American typeface designer and graphic artist

Sumner Stone (born 9 June 1945) is a typeface designer and graphic artist. He notably designed ITC Stone while working for Adobe. A specimen of ITC Stone is shown at his personal website.

==Career==
Stone studied at Reed College, graduating with a degree in sociology in 1967, and earned an MA in Mathematics from Sonoma State University in 1977. After graduating from Reed, he took calligraphy lessons with Lloyd Reynolds.

1969–1971
 Lettering Artist, Hallmark Cards. Kansas City, Missouri
1972–1979
 Principal, Alpha & Omega Press, Sonoma, California
1979–1983
 Director of Typographic Development, Autologic, Inc., Thousand Oaks, California
1983–1984
 Director of Typography and Design, Camex, Inc. Boston, Massachusetts
1984–1989
 Director of Typography, Adobe Systems, Inc., Mountain View, California: participated in the development of digitizing and editing tools; designed what was to become the ITC Stone typeface family; established and directed the Adobe Originals program; directed the business, technical, and design aspects of producing Japanese fonts in collaboration with the Morisawa company in Japan; invented and participated in the initial development of the Multiple Masters font software

Since 1990, Stone has owned and run the Stone Type Foundry, now located in Guinda, California.

==Typefaces==
- Arepo
- Basalt
- Cycles
- Davanti
- ITC Bodoni
- ITC Stone (Stone Sans, Stone Humanist, Stone Serif, Stone Informal)
- ITC Stone II (Stone Sans)
- Leaves & Straw
- Magma
- Munc
- Numa
- Popvlvs
- Sator
- Scripps College Old Style
- SFPL
- Silica
- Stone Print
- Tuff

==Publications==
"Transitions in Letterform: The Pre-Serif Letter". EJF Journal, January 2007.

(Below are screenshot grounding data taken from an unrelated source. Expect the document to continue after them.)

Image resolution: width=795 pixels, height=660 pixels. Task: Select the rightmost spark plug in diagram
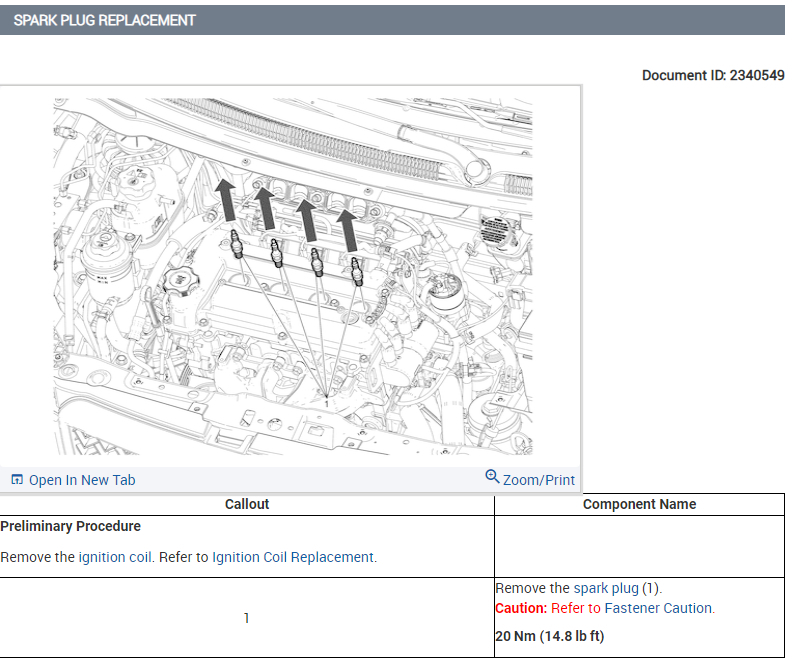click(x=356, y=269)
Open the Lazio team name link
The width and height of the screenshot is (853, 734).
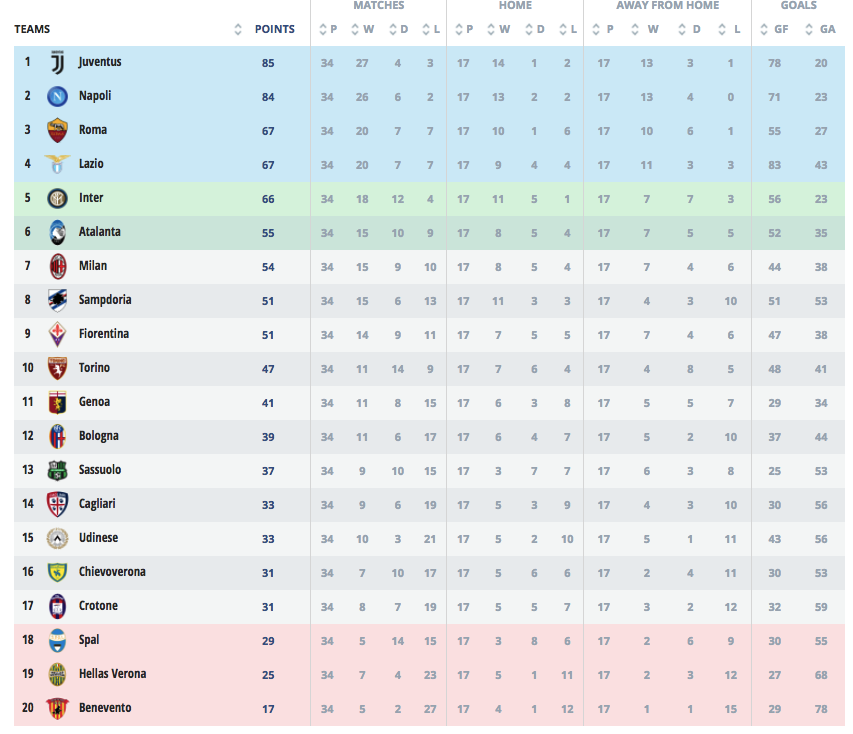pyautogui.click(x=91, y=164)
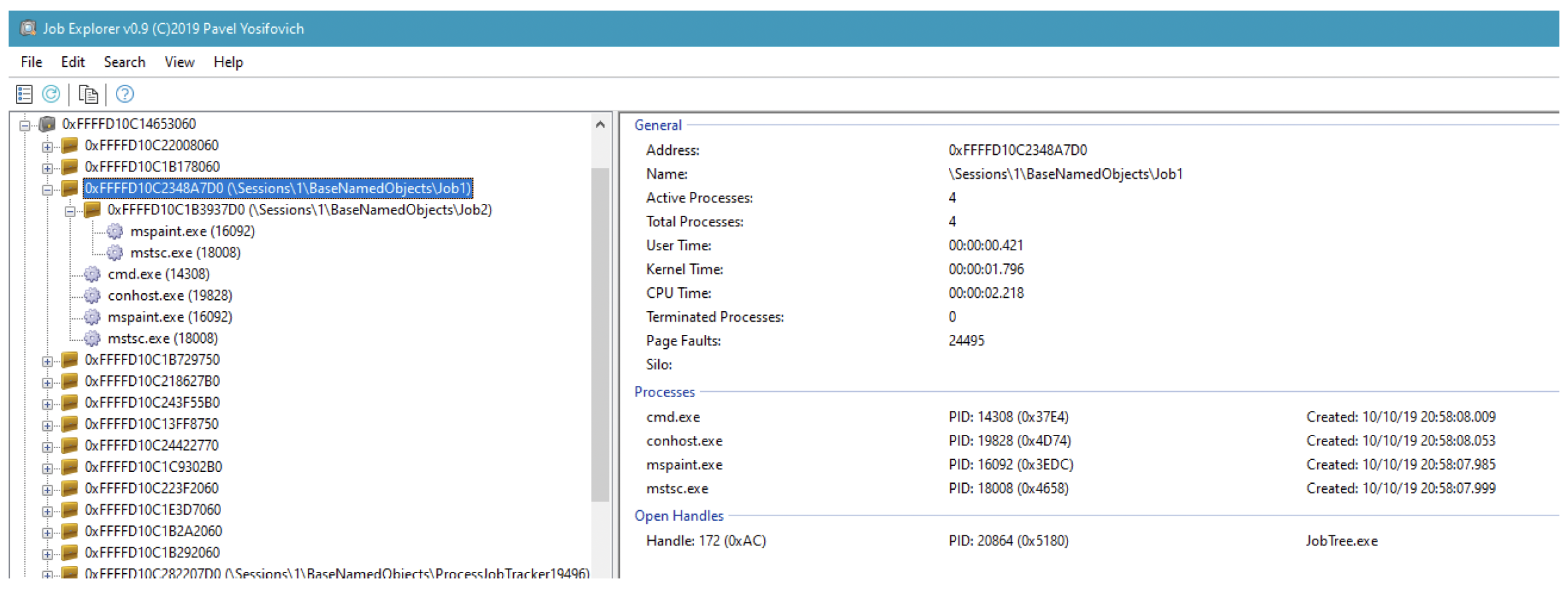Open the Search menu
Screen dimensions: 1568x593
124,62
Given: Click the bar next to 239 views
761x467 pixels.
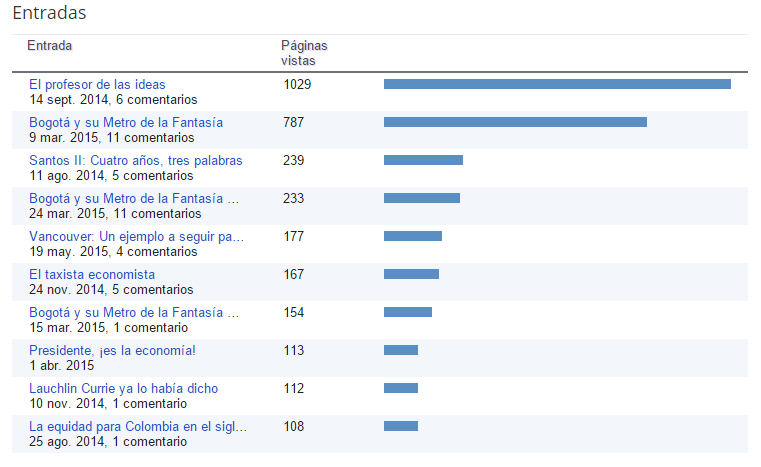Looking at the screenshot, I should click(x=423, y=160).
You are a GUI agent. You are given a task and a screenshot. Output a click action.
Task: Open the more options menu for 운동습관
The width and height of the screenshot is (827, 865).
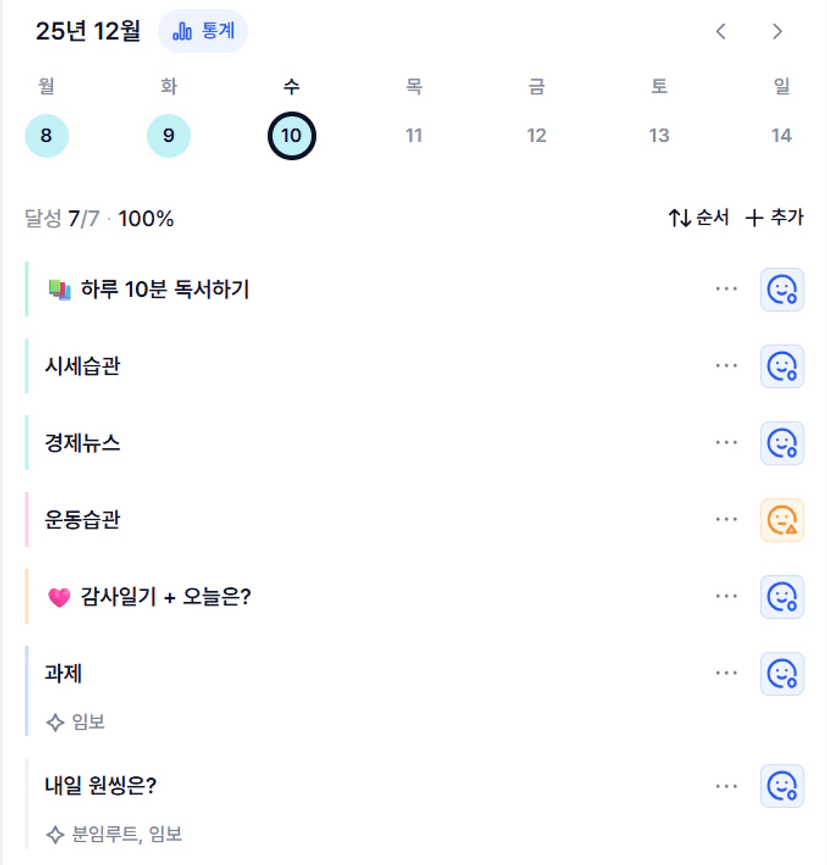click(727, 520)
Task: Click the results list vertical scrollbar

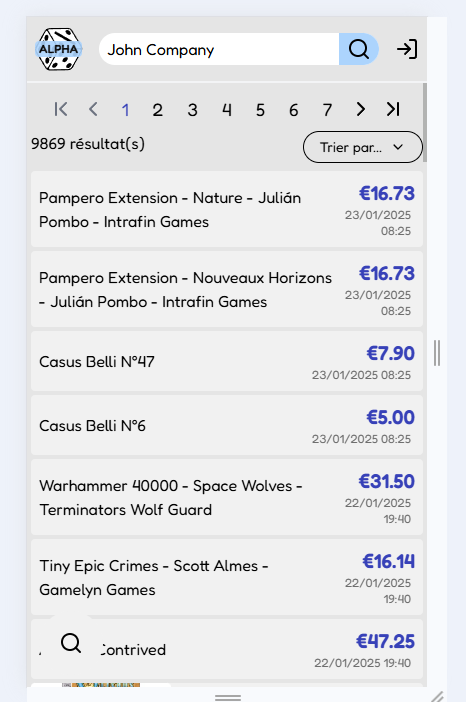Action: [x=425, y=122]
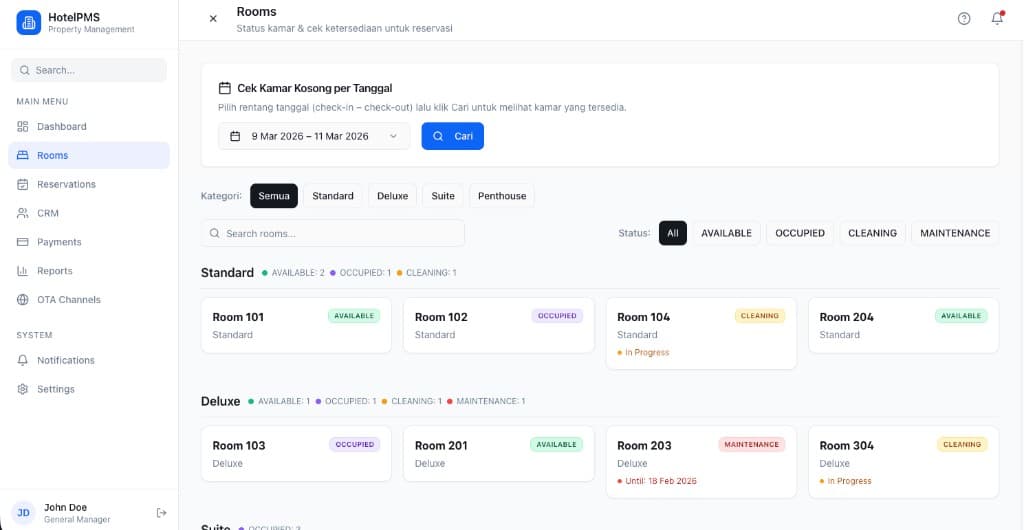Open Payments card item in sidebar

(x=59, y=242)
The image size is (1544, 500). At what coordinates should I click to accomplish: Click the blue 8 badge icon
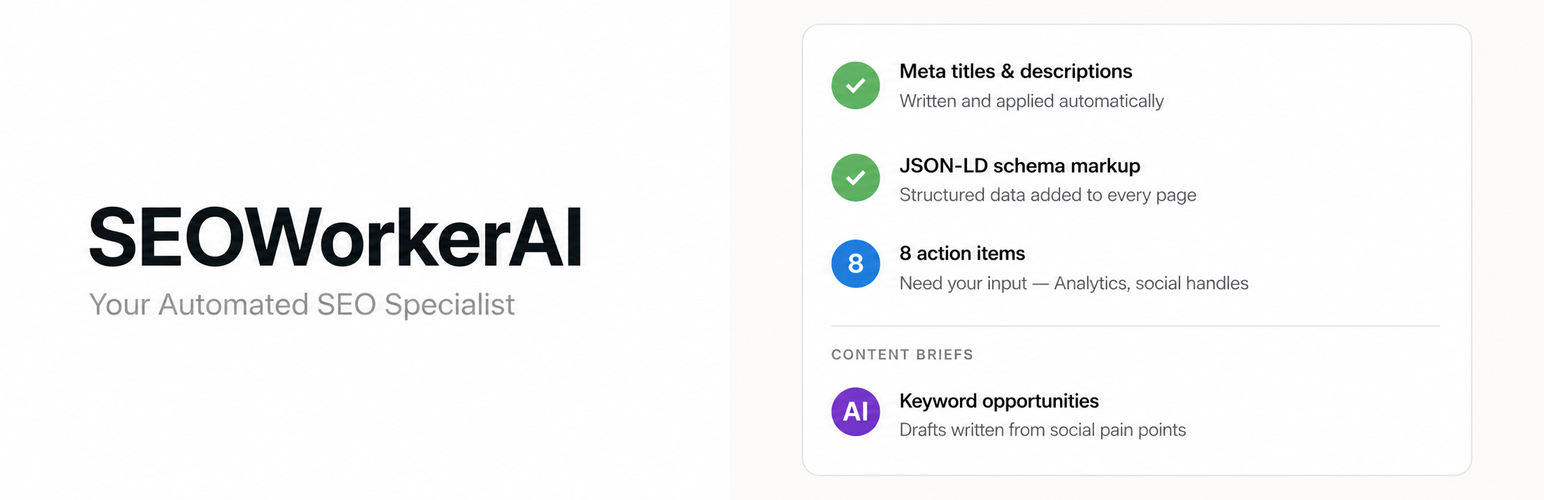click(x=856, y=264)
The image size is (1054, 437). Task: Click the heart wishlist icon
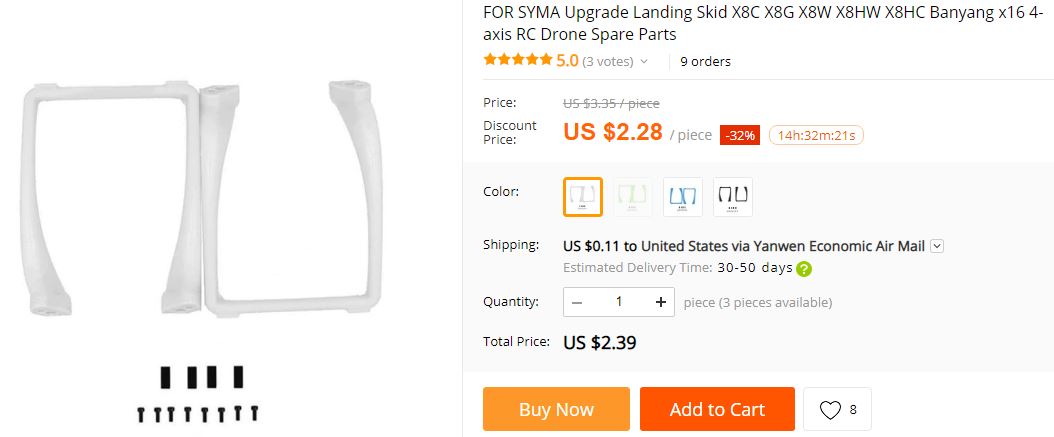[830, 410]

Rock Wraps Paper, Inscriptions at the Old Public Library of San Francisco. Jack W. Stauffacher, ed. San Francisco: The Book Club of California and San Francisco Public Library, 2003.

"The Imperial Roman Letter". Society of Fellows News, American Academy in Rome, Fall 2003.

"Becoming Type", in Calligraphic Type Design in the Digital Age. John Prestianni, ed. San Francisco: Gingko Press, 2002.

Font: Sumner Stone, Calligraphy and Type Design in a Digital Age. Ditchling: Ditchling Museum and the Edward Johnston Foundation, 2000.

Foreword to Adrian Wilson, The Design of Books. San Francisco: Chronicle Books, 1993.

On Stone: The Art and Use of Typography on the Personal Computer. San Francisco: Bedford Arts, 1991. (Also published as Typography on the Personal Computer. London: Lund Humphries, 1991.)

"Forgotten Characters: An Adventure in Typographic Navigation", in Designer's Guide to Typography. Nancy Aldrich-Reunzel and John Fennell, eds. New York: Watson-Guptill, 1991.

"Hans Eduard Meier's Syntax Antiqua" and "The Stone Family of Typefaces: New Voices for the Electronic Age", in Fine Print on Type. Charles Bigelow and Linnea Gentry, eds. San Francisco: Bedford Arts, 1989.